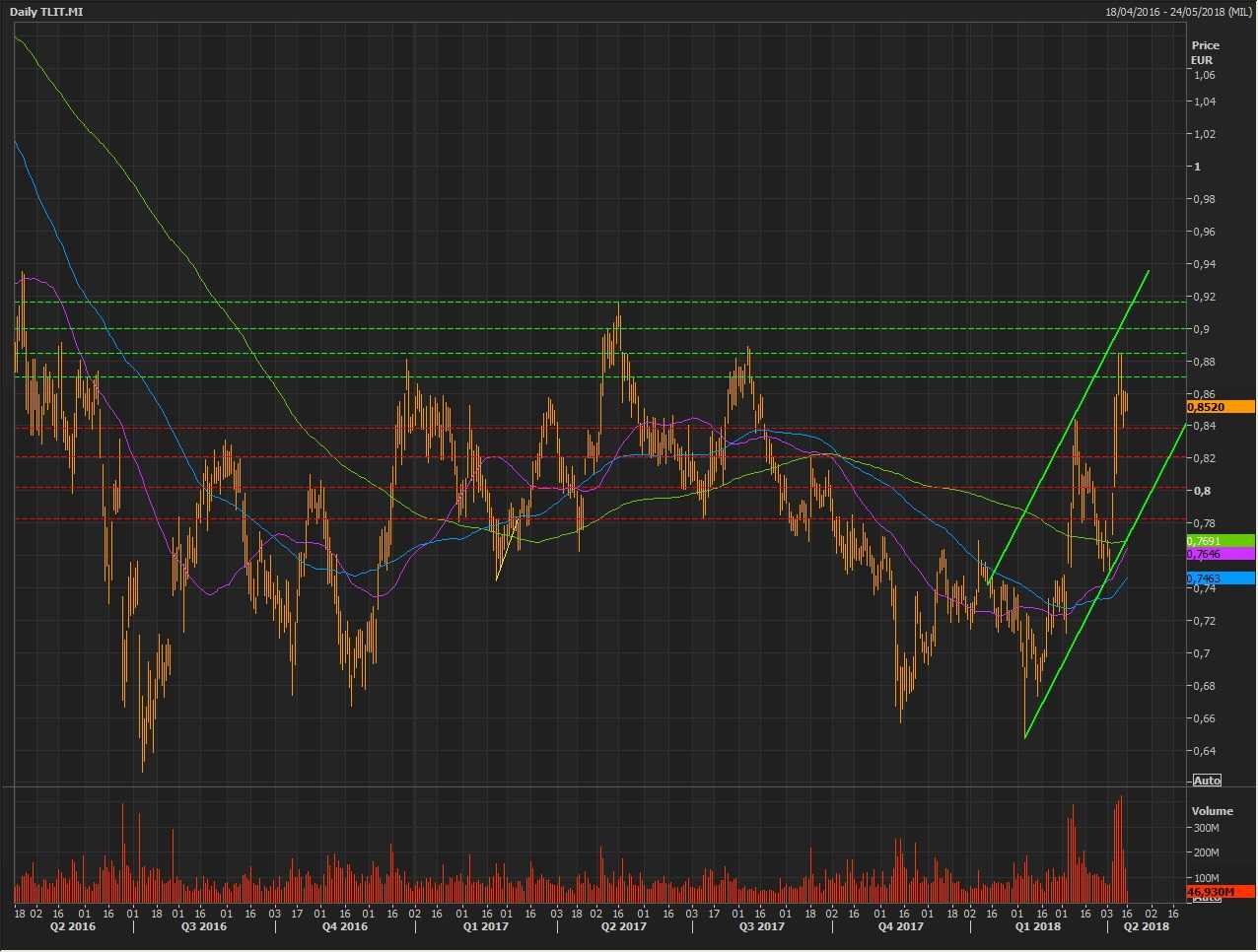This screenshot has height=952, width=1258.
Task: Toggle Auto scaling on the price axis
Action: tap(1207, 781)
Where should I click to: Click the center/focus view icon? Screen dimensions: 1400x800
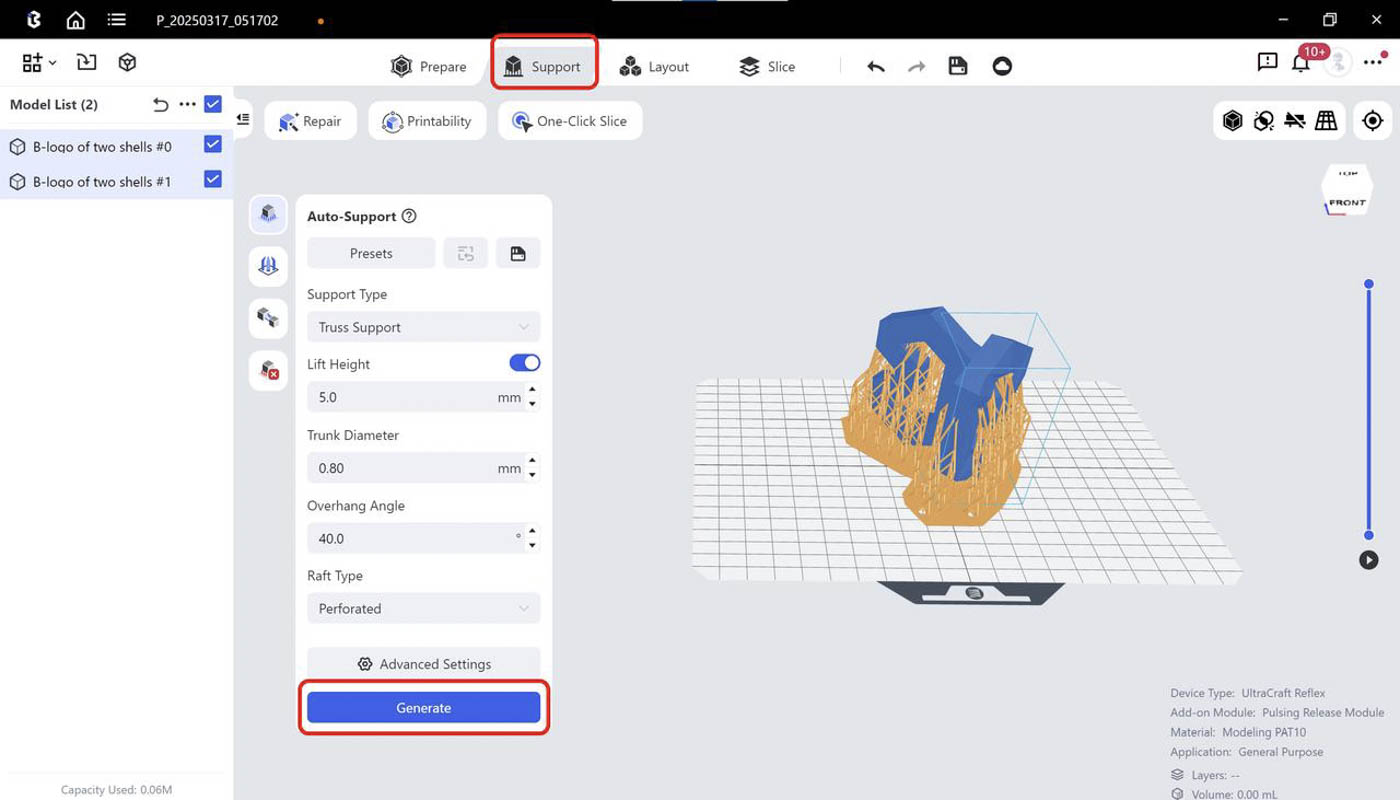point(1371,120)
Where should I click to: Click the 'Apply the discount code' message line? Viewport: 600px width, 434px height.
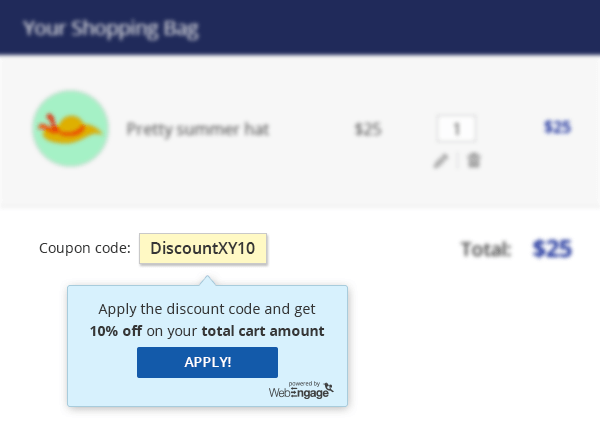[207, 308]
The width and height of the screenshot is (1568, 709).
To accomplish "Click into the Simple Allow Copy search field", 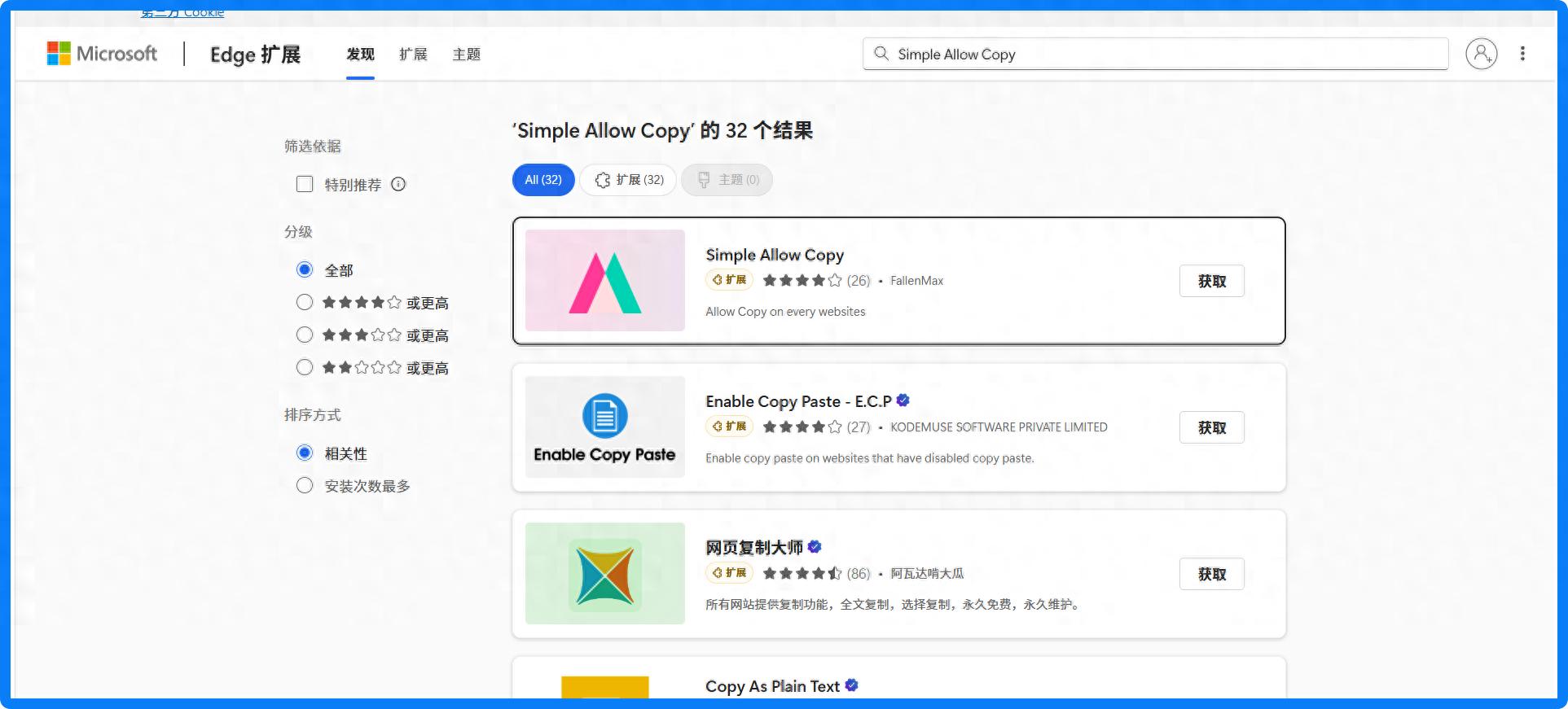I will click(x=1155, y=54).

=====

WHAT IS REQUIRED -> What is wanted is an exact copy of the lines above from the one containing "Where should I click to: Click the 'Apply" through the one containing "The width and", with no pictures in it.

TASK RESULT ->
Where should I click to: Click the 'Apply the discount code' message line? Viewport: 600px width, 434px height.
[207, 308]
The width and height of the screenshot is (1568, 709).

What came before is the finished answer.